• Task
Please return the lines below verbatim, beginning at the one that has "Click 填写申报表 for 通用申报 row" and stopping after the one that has "Click the Forward", and add no other lines.

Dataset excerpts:
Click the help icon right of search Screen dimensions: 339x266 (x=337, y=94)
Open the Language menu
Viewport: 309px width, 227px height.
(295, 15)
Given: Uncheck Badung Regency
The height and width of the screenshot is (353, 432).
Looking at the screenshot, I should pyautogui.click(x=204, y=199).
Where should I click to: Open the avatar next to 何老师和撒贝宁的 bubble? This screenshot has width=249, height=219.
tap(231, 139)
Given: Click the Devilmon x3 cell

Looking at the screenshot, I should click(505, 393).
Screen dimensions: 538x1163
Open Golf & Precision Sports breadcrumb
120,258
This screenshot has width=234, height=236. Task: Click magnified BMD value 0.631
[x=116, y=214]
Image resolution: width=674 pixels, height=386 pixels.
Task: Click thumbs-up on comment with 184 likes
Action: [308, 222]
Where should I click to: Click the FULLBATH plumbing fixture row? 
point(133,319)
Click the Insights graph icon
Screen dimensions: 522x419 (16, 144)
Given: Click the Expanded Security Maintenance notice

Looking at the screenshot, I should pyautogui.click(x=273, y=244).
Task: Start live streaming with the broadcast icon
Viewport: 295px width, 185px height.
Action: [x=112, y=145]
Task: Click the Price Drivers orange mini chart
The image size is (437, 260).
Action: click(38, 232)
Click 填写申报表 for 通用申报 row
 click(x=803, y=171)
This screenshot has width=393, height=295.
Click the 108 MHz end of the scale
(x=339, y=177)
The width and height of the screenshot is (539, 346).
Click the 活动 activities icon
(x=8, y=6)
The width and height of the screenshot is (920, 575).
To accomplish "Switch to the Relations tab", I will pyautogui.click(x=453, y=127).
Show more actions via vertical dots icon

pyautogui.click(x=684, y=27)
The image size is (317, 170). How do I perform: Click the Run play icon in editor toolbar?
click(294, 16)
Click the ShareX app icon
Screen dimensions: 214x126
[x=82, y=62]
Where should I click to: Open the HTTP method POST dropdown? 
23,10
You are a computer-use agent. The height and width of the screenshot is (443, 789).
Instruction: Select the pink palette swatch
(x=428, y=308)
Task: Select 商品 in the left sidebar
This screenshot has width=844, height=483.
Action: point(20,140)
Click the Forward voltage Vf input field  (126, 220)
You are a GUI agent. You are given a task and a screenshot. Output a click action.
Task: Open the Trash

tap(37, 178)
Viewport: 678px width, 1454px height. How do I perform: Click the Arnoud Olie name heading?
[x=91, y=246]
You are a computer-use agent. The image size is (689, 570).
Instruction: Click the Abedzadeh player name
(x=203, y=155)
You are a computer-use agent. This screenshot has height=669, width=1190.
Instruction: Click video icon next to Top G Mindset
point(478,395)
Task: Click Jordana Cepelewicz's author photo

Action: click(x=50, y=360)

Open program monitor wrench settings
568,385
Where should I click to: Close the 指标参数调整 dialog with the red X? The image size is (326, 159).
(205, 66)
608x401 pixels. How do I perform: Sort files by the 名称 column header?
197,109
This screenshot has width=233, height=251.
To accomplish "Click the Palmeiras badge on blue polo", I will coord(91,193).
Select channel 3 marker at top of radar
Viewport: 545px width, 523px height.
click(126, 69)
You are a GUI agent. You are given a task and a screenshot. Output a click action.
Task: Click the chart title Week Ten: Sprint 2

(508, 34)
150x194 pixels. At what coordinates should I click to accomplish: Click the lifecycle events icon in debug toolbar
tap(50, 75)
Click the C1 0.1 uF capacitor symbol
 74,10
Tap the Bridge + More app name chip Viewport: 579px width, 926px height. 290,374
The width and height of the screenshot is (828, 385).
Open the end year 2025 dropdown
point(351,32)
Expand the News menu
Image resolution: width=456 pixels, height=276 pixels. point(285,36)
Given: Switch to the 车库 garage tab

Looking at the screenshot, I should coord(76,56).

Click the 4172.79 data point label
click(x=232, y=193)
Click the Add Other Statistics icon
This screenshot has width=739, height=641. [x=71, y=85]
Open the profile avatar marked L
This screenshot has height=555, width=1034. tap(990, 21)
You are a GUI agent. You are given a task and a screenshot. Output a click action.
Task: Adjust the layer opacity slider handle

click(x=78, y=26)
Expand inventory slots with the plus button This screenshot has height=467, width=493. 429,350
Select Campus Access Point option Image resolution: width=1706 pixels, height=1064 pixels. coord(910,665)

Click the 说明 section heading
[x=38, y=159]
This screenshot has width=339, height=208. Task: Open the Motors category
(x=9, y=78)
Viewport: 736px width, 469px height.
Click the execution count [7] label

• Answer to this problem
Click 填写申报表 for 通用申报 row
 click(x=803, y=171)
This screenshot has width=393, height=295.
Click the 108 MHz end of the scale
(x=339, y=177)
The width and height of the screenshot is (539, 346).
Click the 活动 activities icon
(x=8, y=6)
The width and height of the screenshot is (920, 575).
To accomplish "Switch to the Relations tab", I will pyautogui.click(x=453, y=127).
Show more actions via vertical dots icon

pyautogui.click(x=684, y=27)
The image size is (317, 170). How do I perform: Click the Run play icon in editor toolbar?
click(294, 16)
Click the ShareX app icon
Screen dimensions: 214x126
[x=82, y=62]
Where should I click to: Open the HTTP method POST dropdown? 
23,10
You are a computer-use agent. The height and width of the screenshot is (443, 789).
Instruction: Select the pink palette swatch
(x=428, y=308)
Task: Select 商品 in the left sidebar
This screenshot has width=844, height=483.
Action: point(20,140)
Click the Forward voltage Vf input field  (126, 220)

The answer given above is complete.